### [Task goal]
Would you please transcribe exactly the lines from the one containing "The width and height of the screenshot is (790, 584)." through the end of the material below, and only those?

*****

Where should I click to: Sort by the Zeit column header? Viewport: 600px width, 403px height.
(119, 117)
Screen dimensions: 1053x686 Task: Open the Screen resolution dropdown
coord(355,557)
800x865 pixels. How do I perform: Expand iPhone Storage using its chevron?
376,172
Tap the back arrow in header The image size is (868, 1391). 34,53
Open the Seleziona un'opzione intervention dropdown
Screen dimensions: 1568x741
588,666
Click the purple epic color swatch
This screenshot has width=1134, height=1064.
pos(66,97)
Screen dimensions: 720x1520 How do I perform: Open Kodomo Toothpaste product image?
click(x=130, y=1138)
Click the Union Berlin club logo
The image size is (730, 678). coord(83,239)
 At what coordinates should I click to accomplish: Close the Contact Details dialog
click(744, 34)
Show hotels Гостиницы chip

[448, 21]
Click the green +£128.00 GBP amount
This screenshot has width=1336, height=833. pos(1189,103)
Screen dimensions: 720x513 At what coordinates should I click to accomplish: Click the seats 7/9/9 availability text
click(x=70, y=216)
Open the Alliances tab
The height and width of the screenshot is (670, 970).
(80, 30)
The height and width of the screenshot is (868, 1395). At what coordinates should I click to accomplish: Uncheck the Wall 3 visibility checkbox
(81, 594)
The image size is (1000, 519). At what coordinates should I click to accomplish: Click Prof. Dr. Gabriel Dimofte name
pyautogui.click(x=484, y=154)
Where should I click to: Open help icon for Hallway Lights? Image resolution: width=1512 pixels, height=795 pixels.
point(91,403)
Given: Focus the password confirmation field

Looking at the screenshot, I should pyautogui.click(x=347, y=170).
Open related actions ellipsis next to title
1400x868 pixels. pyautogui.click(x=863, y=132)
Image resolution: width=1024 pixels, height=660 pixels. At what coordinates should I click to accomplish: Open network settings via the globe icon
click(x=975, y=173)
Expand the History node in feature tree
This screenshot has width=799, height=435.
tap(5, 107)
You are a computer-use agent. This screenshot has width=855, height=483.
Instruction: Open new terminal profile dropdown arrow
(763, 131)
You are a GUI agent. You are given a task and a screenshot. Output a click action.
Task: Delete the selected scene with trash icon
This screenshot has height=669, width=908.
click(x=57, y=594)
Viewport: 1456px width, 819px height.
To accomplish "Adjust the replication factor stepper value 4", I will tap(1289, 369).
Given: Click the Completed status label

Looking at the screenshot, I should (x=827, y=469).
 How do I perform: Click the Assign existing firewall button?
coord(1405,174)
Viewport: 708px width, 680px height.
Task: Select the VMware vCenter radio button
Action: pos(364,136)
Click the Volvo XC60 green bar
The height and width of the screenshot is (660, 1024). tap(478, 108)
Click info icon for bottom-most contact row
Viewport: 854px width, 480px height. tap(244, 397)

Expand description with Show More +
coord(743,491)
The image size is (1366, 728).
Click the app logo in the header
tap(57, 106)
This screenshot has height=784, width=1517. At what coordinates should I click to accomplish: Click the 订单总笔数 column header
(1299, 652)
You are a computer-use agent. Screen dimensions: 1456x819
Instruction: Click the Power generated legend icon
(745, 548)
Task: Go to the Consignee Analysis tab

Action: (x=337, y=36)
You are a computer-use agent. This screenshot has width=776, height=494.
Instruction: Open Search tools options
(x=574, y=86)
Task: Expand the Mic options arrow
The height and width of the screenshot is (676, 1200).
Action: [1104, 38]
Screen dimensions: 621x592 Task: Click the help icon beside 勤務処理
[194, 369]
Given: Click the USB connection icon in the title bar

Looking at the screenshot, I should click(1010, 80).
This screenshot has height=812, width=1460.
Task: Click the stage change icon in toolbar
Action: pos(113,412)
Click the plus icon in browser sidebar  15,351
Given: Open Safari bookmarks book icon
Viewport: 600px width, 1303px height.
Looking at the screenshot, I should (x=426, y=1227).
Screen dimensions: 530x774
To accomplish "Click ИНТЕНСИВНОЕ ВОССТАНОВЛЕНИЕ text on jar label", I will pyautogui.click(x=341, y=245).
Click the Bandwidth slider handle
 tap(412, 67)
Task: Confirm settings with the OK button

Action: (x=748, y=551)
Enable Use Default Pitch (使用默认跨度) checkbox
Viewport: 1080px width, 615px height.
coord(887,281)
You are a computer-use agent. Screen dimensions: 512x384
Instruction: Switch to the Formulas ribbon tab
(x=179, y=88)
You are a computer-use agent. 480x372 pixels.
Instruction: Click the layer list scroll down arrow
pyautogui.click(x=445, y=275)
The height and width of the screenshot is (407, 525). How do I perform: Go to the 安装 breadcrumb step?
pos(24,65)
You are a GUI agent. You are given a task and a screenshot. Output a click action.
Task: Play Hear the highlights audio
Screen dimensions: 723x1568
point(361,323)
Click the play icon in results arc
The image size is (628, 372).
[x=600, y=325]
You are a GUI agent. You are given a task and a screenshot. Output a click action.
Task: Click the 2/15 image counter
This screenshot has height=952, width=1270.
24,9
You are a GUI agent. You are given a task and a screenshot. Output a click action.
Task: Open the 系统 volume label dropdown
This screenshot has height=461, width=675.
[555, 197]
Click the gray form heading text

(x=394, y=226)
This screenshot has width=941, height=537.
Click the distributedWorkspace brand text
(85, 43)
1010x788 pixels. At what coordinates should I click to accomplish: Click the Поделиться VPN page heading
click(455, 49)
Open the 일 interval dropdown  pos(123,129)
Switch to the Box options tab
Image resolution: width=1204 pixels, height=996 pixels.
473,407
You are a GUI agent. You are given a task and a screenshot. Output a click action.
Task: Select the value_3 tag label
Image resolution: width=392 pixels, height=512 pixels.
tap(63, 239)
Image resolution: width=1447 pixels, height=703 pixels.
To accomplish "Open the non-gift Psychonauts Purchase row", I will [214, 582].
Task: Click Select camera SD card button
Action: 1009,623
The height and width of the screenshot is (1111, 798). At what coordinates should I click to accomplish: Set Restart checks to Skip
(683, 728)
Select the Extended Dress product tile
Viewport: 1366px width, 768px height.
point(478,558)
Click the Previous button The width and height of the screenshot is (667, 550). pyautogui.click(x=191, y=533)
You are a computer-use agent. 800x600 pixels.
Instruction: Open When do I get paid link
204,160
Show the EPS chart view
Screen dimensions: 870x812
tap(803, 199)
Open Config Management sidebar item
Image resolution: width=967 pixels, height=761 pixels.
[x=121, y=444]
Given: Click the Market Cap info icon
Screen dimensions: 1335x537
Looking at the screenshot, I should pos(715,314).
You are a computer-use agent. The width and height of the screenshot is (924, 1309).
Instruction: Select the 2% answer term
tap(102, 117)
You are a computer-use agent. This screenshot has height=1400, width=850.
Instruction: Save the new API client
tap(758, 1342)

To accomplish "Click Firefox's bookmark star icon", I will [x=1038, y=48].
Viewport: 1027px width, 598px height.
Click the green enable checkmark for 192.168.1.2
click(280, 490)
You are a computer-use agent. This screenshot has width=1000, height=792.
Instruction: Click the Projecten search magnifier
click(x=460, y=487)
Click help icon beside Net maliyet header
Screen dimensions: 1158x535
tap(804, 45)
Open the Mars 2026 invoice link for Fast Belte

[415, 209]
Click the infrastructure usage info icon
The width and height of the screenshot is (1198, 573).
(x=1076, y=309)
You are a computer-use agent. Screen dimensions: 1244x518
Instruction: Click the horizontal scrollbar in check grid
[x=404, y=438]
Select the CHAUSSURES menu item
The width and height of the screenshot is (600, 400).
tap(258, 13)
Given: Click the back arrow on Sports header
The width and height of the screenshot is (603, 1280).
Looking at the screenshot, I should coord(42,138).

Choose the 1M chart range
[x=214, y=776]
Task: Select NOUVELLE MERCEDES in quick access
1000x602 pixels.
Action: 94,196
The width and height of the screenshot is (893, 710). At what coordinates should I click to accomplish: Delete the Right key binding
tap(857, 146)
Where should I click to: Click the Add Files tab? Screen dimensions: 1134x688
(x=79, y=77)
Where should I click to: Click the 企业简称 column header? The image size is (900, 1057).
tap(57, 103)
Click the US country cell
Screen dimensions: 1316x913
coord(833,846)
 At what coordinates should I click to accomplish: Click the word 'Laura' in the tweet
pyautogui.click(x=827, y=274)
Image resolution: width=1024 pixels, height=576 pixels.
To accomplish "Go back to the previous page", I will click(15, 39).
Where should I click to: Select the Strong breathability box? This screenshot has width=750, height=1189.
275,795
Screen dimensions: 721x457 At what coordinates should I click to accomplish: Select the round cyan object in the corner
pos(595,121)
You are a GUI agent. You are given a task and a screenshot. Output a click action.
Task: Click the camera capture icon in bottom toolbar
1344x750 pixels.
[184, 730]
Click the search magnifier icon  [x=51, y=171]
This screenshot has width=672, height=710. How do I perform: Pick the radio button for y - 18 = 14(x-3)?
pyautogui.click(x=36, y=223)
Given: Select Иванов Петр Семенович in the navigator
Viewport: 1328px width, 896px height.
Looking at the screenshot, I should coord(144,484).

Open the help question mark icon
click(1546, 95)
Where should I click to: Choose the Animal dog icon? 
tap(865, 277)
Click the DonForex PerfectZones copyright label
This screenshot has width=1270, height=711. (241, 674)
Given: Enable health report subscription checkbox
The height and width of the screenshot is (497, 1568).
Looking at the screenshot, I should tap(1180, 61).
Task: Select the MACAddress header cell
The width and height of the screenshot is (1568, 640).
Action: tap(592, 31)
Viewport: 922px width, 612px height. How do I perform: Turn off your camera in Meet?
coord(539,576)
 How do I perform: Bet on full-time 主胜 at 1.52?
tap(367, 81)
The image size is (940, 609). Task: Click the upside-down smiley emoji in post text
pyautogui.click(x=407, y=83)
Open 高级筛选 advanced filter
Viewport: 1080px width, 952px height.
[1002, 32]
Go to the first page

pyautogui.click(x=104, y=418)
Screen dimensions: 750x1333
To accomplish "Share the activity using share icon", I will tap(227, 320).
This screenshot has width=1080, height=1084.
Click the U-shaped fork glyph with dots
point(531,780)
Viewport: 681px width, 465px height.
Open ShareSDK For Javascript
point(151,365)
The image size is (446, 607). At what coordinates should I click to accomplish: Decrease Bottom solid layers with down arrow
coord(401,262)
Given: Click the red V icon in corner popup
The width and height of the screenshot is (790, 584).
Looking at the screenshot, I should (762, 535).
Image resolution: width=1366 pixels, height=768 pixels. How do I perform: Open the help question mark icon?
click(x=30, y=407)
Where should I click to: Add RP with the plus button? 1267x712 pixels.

*****

### [Answer section]
The width and height of the screenshot is (790, 584).
Looking at the screenshot, I should (762, 535).
Image resolution: width=1366 pixels, height=768 pixels. How do I perform: Open the help question mark icon?
click(x=30, y=407)
Where should I click to: Add RP with the plus button? 1267x712 pixels.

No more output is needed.